Dlaczego tak ważny stał się facet, który w Polsce zagrał ledwie epizod? Był naprawdę pierwszą postacią, która rzeczywiście zagrała na samym szczycie NBA, jakim jest seria finałowa o mistrzostwo. I to nie jako "podpieracz" ławki rezerwowych, tylko jako jeden z najważniejszych elementów Phoenix Suns. Wcześniej bywało z tym różnie - na polskich parkietach grał między innymi LaBradford Smith, który potrafił rzucić 37 punktów przeciwko Chicago Bulls, Duane Cooper był zawodnikiem Los Angeles Lakers, ale to nie byli koszykarze, którzy mogli równać się z Dumasem. Dodatkowo reprezentował barwy Phoenix Suns, czyli pierwszego klubu jaki w ogóle poznałem z NBA. "Poznałem" to może nawet zbyt duże słowo, po prostu posiadałem ich czapkę z daszkiem zakupioną w okolicach 1995 roku zapewne tylko dlatego, że miała "fajne kolory". Dzięki jednak tak błahemu przedmiotowi nazwa Suns w prywatnym rankingu klubów NBA znaczyła więcej niż Chicago Bulls, Orlando Magic i Houston Rockets razem wzięte. Gdy więc były zawodnik własnie Suns grał w Polsce, nic dziwnego, że zainteresowanie było nim naprawdę spore. Niestety zamiast etykietki byłego finalisty NBA, bardziej przyczepiono mu łatkę bad boy'a. Amerykanin tak jak szybko przyjechał, tak szybko opuścił Polskę, ale pamięć o nim czasami trwa do dziś, podobnie jak o kultowym czasopiśmie "Magic Basketball".

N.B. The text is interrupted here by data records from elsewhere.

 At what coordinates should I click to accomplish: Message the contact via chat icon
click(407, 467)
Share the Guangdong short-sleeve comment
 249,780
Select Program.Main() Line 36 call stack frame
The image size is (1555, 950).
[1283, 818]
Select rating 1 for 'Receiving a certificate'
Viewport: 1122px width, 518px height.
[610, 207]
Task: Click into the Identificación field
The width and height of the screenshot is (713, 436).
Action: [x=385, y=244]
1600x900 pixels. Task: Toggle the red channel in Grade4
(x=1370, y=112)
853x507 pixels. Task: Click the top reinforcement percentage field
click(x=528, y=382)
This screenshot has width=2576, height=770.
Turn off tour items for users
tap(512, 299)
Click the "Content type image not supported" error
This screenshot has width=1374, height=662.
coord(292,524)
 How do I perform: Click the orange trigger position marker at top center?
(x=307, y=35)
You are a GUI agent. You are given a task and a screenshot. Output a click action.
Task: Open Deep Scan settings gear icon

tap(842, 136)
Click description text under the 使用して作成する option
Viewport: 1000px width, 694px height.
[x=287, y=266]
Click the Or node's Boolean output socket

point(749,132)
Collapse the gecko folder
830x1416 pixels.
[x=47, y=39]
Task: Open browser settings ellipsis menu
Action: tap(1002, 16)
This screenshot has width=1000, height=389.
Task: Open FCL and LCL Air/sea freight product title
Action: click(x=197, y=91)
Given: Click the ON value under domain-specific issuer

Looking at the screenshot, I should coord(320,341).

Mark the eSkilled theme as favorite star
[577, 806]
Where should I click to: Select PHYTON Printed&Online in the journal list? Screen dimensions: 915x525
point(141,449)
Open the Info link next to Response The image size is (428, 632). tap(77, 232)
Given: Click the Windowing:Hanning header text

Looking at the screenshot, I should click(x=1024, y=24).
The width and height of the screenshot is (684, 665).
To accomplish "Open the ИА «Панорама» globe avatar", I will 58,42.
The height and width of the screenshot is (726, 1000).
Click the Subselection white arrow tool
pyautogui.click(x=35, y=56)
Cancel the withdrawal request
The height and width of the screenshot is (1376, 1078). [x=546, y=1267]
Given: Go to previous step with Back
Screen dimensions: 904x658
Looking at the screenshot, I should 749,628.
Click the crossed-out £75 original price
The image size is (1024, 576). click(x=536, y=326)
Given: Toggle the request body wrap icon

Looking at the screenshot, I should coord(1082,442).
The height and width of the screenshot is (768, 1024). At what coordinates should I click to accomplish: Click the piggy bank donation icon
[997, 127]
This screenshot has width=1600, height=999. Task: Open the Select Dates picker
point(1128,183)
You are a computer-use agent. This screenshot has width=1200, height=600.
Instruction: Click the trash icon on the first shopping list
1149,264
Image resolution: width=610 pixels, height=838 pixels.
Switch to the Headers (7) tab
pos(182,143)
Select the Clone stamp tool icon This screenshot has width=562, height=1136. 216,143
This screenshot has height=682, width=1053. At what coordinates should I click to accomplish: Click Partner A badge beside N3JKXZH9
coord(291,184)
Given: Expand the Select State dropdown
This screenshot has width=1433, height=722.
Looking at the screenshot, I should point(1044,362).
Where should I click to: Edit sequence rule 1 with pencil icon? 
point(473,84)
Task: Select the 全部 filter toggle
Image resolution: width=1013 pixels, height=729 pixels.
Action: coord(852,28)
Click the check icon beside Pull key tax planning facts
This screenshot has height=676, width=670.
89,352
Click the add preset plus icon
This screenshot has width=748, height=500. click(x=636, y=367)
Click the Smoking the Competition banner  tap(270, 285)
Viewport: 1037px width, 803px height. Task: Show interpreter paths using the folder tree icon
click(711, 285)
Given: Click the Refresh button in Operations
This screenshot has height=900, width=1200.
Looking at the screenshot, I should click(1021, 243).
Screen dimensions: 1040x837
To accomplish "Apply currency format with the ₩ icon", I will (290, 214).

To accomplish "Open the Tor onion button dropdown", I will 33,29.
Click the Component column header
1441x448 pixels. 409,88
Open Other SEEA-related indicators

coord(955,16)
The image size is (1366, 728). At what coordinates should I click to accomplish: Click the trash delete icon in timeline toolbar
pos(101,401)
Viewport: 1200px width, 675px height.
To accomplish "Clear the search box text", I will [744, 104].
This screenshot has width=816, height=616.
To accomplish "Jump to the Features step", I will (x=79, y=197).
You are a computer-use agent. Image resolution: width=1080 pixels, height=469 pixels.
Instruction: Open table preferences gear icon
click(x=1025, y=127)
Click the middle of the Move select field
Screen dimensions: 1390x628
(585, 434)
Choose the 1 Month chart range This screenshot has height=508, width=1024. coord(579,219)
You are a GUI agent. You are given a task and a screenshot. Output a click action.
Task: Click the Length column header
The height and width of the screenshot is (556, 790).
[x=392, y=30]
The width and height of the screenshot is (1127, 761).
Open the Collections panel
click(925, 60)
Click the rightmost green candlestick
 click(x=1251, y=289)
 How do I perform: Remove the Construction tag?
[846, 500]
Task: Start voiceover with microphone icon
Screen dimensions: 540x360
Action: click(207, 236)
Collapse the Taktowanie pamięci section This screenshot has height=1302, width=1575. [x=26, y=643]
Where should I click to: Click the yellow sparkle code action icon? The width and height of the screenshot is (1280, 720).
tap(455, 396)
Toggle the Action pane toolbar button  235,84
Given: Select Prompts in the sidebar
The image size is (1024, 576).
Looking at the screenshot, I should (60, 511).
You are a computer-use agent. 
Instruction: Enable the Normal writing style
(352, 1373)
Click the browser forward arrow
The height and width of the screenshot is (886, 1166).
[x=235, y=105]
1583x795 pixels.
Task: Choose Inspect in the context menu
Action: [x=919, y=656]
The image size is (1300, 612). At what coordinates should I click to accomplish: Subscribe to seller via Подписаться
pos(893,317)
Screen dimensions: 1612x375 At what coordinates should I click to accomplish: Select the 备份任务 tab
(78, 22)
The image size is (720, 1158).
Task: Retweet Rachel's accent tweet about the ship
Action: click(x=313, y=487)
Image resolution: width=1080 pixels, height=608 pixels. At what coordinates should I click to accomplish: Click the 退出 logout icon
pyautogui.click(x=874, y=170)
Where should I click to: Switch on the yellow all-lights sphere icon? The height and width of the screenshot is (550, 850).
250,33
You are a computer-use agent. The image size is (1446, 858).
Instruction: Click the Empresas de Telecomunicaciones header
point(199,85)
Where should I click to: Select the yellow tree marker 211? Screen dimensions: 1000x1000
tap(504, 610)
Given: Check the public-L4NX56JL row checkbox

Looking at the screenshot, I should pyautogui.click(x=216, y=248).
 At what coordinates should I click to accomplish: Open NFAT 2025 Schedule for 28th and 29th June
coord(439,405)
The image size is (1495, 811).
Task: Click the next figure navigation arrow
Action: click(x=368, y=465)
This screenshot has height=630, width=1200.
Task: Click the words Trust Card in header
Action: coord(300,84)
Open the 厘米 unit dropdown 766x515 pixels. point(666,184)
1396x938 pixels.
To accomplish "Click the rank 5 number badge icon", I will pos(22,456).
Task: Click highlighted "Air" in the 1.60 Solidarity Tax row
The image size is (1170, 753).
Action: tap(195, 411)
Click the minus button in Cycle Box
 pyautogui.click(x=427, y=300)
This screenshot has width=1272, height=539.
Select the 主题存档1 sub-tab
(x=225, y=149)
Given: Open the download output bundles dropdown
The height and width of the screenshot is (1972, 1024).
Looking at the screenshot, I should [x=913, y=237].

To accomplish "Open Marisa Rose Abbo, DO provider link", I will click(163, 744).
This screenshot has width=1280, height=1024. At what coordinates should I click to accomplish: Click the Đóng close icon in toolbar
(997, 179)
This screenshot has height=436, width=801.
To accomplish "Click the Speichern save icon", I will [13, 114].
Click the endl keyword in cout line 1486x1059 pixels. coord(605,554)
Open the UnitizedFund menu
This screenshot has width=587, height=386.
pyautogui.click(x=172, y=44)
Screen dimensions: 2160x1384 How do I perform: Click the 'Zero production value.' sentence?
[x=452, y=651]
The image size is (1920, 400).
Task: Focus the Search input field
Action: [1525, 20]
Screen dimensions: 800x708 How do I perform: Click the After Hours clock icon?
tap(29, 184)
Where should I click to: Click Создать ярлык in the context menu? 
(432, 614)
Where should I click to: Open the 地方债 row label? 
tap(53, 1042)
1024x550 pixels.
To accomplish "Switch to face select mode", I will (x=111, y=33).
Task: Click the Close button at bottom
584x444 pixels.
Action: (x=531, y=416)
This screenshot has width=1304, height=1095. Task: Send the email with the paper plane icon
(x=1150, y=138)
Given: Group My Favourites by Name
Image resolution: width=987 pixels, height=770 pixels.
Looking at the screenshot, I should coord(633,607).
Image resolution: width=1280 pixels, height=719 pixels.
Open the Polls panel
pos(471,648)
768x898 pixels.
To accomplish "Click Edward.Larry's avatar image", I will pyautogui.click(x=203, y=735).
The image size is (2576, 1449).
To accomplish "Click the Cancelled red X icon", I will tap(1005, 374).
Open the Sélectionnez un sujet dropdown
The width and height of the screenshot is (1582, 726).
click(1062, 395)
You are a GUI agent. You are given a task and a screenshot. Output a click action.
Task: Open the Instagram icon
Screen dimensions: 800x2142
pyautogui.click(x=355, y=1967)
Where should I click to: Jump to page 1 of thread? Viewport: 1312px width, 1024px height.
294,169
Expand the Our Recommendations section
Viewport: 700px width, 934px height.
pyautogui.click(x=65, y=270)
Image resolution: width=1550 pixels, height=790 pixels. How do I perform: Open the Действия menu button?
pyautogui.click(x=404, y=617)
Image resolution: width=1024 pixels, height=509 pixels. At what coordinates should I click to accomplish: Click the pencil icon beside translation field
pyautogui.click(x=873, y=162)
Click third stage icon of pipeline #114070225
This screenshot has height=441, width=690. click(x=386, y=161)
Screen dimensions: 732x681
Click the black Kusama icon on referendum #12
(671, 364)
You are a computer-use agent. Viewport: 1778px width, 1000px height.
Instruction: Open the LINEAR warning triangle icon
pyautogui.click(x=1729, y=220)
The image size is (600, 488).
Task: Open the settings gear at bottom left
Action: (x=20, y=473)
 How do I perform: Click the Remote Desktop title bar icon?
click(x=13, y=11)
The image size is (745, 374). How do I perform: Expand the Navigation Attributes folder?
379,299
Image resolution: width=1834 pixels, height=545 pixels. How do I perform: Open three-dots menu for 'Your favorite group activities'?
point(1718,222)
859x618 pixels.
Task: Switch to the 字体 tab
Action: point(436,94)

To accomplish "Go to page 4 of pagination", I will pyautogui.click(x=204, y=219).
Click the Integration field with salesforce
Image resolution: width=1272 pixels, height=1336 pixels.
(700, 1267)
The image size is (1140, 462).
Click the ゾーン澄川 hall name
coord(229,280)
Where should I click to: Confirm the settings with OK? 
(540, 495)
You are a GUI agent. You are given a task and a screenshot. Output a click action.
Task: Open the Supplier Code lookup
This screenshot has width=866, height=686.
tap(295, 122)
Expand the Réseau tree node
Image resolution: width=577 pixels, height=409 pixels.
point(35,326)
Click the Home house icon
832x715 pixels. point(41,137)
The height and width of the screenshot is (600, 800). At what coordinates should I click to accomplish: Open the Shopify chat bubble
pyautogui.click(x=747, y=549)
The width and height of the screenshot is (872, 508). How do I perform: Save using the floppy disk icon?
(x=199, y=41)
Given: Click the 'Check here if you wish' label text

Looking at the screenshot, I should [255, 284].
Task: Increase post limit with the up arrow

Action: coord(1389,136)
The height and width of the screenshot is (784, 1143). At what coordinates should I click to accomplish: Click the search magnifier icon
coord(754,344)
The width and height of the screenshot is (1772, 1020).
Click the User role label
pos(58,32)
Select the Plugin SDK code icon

Minęły lata, a o Dumasie rozmawiałem głównie z jednym ze znajomych, który mieszkając z dala od Pruszkowa od młodzieńczych lat upodobał sobie kibicowanie Pekaesowi z podwarszawskiej miejscowości. Dla niego liczyli się i liczą do tej pory, jeśli chodzi o zawodników zagranicznych w polskiej lidze, głównie Tyrice Walker, Jeff Massey i właśnie Richard Dumas. Mijały jednak kolejne lata, a na domowej półce nadal brakował premierowego numeru "MB". Zresztą specjalnie jakoś go już nie poszukiwałem, bo i sam Dumas zniknął kompletnie z horyzontu, przypominając się tylko raz kiedyś od wielkiego dzwonu w jakimś wspominkowym tekście o wielkich nazwiskach w Polskiej Lidze Koszykówki. Przełom nastąpił w czasie ostatniego lokautu, kiedy oglądając serię pomiędzy Bulls a Suns, Dumas robił na mnie spore wrażenie. Wcześniej tylko słyszałem o jego wyczynach w NBA w pamiętnej serii finałowej, ale tak naprawdę tych spotkań nie oglądałem. Po nadrobieniu tych zaległości, nazwisko ówczesnego rookie klubu z Phoenix ponownie wzbudziło zainteresowanie, ale nie na dłuższy czas.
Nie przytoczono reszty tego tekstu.